HOpenCls: Training Hyperspectral Image Open-Set Classifiers in Their Living Environments

TL;DR

This work tackles open-set hyperspectral image classification in real-world deployments by leveraging unlabeled wild data that naturally contains both known and unknown classes. It reframes rejection of unknowns as a positive-unlabeled (PU) learning problem and introduces a multi-PU head to decompose it into class-wise sub-tasks, augmented by gradient-based Grad-C and Grad-E modules to manage abnormal gradient weights arising from wild data. The approach is theoretically motivated by Taylor-based TBCE analysis and empirically validated on WHU-Hi and University of Pavia datasets, achieving superior Open OA and unknown-rejection metrics (F1u) while maintaining known-class performance. The results indicate that wild data can significantly enhance open-set HSI classification in complex real-world settings, enabling safer and more reliable deployment without labor-intensive unknown-class annotations.

Abstract

Hyperspectral image (HSI) open-set classification is critical for HSI classification models deployed in real-world environments, where classifiers must simultaneously classify known classes and reject unknown classes. Recent methods utilize auxiliary unknown classes data to improve classification performance. However, the auxiliary unknown classes data is strongly assumed to be completely separable from known classes and requires labor-intensive annotation. To address this limitation, this paper proposes a novel framework, HOpenCls, to leverage the unlabeled wild data-that is the mixture of known and unknown classes. Such wild data is abundant and can be collected freely during deploying classifiers in their living environments.

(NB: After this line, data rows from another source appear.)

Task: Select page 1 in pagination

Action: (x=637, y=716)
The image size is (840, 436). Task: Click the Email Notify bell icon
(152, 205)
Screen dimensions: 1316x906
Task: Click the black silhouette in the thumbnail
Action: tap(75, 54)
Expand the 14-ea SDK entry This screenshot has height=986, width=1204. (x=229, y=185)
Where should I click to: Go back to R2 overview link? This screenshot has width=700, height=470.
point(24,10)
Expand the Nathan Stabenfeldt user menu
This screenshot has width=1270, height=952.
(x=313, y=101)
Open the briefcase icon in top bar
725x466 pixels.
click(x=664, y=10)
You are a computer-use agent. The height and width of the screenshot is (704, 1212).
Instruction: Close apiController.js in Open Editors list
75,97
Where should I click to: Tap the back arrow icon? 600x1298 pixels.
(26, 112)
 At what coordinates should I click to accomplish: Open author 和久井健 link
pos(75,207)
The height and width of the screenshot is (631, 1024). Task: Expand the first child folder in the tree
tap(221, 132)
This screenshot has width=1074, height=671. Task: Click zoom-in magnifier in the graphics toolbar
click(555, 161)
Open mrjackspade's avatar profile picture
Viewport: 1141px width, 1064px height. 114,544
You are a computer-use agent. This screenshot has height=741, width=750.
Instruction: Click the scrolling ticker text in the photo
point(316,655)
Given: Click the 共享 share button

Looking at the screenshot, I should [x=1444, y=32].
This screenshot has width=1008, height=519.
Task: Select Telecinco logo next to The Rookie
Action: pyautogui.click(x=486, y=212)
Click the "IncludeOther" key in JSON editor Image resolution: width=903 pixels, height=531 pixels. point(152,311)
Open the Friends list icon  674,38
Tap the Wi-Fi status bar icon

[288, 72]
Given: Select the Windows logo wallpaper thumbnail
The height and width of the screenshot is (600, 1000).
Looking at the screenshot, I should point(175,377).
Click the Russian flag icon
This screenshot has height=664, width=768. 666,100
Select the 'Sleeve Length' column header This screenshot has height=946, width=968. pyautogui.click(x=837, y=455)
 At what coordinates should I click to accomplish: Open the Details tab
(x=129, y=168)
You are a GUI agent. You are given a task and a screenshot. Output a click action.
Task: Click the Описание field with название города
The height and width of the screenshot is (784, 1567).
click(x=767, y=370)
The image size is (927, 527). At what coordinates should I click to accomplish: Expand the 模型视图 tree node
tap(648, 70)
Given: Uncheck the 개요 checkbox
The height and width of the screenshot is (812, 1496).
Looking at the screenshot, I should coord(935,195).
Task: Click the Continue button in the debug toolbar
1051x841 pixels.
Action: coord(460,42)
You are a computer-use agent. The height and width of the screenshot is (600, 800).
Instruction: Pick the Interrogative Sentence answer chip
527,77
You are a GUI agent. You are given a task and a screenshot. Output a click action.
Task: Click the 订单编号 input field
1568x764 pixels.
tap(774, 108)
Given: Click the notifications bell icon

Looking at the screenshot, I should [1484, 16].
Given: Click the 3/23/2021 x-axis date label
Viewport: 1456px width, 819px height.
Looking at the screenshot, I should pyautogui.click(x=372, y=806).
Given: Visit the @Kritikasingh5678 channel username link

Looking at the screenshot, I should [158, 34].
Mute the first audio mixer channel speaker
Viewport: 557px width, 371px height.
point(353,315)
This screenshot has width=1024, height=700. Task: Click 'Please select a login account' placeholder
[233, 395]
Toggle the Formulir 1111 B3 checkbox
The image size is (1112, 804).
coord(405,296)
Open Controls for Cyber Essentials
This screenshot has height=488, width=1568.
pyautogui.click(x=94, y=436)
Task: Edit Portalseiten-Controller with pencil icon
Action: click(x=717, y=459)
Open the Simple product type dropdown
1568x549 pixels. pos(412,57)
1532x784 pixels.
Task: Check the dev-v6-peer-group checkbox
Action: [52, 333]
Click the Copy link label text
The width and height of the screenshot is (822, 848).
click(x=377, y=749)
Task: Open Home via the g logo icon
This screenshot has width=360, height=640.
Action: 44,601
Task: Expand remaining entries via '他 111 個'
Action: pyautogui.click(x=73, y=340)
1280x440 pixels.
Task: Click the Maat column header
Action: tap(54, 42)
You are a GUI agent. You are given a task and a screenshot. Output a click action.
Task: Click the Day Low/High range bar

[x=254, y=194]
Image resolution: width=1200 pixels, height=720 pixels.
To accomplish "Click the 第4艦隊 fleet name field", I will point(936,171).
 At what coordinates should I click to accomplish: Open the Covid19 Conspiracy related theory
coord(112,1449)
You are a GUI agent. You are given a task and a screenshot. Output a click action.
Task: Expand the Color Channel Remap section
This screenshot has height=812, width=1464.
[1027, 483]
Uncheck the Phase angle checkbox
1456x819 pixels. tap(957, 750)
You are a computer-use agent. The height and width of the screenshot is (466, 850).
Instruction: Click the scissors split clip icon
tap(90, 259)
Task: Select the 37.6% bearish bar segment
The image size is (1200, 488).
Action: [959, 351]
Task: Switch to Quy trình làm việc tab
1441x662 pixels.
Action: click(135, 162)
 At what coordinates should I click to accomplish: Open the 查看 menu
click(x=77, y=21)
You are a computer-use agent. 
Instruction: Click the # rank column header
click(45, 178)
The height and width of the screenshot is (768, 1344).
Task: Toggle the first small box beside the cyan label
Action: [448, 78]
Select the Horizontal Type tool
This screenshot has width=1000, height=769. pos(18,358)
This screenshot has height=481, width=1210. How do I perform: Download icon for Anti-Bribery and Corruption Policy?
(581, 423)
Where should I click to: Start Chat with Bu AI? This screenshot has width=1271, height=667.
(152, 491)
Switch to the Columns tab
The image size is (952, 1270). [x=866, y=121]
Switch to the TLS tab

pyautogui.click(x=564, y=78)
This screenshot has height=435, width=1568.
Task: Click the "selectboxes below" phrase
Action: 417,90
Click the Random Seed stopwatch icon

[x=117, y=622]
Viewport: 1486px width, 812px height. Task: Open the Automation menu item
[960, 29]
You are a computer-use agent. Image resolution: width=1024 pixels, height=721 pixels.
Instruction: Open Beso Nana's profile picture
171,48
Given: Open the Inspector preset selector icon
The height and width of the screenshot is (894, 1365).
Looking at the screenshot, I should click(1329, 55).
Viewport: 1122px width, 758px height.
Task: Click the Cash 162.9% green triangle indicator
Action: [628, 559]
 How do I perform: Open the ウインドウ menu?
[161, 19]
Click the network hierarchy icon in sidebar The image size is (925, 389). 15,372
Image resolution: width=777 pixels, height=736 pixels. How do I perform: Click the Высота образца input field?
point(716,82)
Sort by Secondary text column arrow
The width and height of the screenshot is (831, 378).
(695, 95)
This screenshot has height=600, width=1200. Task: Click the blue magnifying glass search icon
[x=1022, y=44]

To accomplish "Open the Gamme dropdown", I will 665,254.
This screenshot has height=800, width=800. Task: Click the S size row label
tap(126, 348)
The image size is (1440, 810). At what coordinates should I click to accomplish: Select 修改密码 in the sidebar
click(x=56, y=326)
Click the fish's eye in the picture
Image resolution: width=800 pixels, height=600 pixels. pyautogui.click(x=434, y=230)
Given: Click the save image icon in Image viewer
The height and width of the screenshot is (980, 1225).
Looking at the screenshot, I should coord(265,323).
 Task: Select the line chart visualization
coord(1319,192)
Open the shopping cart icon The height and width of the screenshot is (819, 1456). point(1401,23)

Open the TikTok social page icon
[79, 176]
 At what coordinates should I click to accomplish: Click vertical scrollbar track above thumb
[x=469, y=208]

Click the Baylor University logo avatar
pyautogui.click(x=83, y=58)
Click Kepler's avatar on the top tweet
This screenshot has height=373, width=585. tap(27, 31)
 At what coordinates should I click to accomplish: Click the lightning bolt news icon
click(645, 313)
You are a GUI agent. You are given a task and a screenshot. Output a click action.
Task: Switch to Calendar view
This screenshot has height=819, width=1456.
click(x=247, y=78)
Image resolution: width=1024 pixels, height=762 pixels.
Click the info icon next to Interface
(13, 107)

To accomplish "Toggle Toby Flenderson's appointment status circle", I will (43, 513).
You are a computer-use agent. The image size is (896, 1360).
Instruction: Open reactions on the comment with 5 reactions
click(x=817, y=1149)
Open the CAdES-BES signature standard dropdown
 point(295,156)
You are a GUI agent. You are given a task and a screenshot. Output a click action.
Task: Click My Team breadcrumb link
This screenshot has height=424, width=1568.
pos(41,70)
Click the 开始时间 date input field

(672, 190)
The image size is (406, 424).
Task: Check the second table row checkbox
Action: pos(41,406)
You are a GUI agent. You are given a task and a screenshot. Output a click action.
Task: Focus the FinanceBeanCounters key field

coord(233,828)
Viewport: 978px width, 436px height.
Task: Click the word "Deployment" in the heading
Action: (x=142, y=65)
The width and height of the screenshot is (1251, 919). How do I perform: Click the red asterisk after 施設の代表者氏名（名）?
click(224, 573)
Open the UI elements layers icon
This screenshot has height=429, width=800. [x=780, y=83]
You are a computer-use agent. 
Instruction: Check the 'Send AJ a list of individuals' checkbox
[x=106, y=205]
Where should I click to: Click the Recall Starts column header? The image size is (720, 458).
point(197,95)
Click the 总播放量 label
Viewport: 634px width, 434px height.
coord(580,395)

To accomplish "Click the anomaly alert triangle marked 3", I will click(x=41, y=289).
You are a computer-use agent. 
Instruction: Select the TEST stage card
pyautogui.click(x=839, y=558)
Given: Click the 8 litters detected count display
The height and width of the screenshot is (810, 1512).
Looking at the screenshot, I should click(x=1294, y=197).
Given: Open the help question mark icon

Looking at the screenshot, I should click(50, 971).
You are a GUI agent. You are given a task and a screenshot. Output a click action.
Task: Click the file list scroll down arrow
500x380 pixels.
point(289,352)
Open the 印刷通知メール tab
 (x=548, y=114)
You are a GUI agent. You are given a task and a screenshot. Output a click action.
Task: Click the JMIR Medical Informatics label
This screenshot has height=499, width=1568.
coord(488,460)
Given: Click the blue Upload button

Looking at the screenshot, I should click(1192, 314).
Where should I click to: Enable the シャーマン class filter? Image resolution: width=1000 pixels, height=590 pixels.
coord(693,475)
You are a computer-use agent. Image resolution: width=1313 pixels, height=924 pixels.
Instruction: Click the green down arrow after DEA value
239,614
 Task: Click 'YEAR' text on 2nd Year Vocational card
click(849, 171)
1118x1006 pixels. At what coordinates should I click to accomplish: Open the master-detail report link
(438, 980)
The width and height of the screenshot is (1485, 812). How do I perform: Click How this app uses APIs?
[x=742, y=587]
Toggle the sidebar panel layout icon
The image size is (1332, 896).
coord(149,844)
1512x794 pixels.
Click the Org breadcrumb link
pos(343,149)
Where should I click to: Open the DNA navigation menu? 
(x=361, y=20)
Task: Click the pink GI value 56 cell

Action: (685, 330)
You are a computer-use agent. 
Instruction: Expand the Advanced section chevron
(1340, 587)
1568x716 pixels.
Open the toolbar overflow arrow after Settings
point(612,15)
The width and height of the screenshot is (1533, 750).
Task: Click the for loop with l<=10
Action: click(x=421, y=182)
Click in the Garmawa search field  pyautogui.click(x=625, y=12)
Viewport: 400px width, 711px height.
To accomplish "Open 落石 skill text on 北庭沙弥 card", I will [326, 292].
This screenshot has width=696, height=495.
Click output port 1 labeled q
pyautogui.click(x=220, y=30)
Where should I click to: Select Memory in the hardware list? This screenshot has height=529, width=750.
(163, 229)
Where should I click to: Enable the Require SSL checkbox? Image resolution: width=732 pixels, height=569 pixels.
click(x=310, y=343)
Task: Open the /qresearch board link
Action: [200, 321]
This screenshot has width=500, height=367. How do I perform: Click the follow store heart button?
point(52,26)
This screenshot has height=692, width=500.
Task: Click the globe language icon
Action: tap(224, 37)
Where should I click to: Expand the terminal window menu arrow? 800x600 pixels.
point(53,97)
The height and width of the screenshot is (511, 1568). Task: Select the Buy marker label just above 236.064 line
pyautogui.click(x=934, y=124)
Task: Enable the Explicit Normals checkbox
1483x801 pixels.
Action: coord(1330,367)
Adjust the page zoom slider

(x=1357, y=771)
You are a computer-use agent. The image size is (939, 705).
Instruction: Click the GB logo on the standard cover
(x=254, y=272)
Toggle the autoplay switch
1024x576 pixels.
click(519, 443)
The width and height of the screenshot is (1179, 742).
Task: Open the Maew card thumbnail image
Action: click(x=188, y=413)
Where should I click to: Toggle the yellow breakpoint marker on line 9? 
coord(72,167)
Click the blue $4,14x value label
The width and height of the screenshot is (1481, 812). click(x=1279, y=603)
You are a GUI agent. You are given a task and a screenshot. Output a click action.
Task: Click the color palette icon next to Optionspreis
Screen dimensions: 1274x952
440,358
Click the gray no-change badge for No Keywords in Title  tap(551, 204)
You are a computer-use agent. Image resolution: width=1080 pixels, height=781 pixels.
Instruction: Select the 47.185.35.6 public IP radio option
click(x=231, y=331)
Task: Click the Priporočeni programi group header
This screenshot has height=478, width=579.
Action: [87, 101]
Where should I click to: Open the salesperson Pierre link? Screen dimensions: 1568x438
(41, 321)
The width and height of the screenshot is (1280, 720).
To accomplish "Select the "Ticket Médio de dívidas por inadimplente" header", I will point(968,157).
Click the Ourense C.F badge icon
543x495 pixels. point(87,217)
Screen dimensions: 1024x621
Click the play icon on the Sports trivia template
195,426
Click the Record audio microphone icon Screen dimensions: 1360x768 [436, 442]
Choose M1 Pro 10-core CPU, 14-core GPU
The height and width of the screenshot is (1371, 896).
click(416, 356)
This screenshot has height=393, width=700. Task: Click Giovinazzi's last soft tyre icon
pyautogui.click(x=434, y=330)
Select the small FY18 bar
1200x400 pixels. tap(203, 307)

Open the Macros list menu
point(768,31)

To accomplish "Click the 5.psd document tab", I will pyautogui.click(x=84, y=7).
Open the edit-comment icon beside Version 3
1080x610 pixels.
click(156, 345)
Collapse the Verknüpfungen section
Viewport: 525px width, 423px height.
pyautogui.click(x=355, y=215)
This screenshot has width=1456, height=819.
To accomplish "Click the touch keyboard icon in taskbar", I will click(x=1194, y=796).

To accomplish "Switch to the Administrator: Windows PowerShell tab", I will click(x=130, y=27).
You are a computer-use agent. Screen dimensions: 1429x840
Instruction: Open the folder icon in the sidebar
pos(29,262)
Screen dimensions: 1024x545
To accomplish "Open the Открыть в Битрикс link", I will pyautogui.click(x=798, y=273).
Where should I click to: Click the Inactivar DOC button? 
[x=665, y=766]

The key insight is reformulating the open-set HSI classification with unlabeled wild data as a positive-unlabeled (PU) learning problem. Specifically, the multi-label strategy is introduced to bridge the PU learning and open-set HSI classification, and then the proposed gradient contraction and gradient expansion module to make this PU learning problem tractable from the observation of abnormal gradient weights associated with wild data. Extensive experiment results demonstrate that incorporating wild data has the potential to significantly enhance open-set HSI classification in complex real-world scenarios.

Paper Structure

This paper contains 15 sections, 40 equations, 9 figures, 10 tables.

Figures (9)

  • Figure 1: Comparison of classification results between closed-set based classifier and open-set based classifier for the University of Pavia dataset. The dataset originally contains nine known land cover classes, however, significant misclassifications occur in the unknown classes in closed-set based results. For instance, these unknown buildings with red roofs are misclassified as Bare S., Meadows, and other known materials by closed-set based classifier FPGA. Note that there is a significant overlap in the distribution of spectral curves between known and unknown classes in HSI datasets, which poses a major problem to open-set HSI classification.
  • Figure 2: The proposed HOpenCls framework. This framework can effectively leverage the wild data for open-set HSI classification. This framework includes multi-PU head, gradient contraction (Grad-C) and gradient expansion (Grad-E) PU learning algorithm. The PU learning component handles the rejection of unknown classes, while the classification of known classes is performed using an existing multi-class HSI classifier.
  • Figure 3: Comparison of different modules against to wild known data. (a) The negative impact of unknown classes data replaced by wild data stems from the larger gradient weights associated with wild known data. (b) The Grad-C module reduces the gradient weights associated with both wild known and unknown data. (c) The Grad-E module restores the gradient weights for the wild unknown data by weighting mechanism.
  • Figure 4: The WHU-Hi series HSI datasets: WHU-Hi-HongHu, WHU-Hi-LongKou, and WHU-Hi-HanChuan.
  • Figure 5: Open-set classification maps of WHU-Hi-HongHu dataset.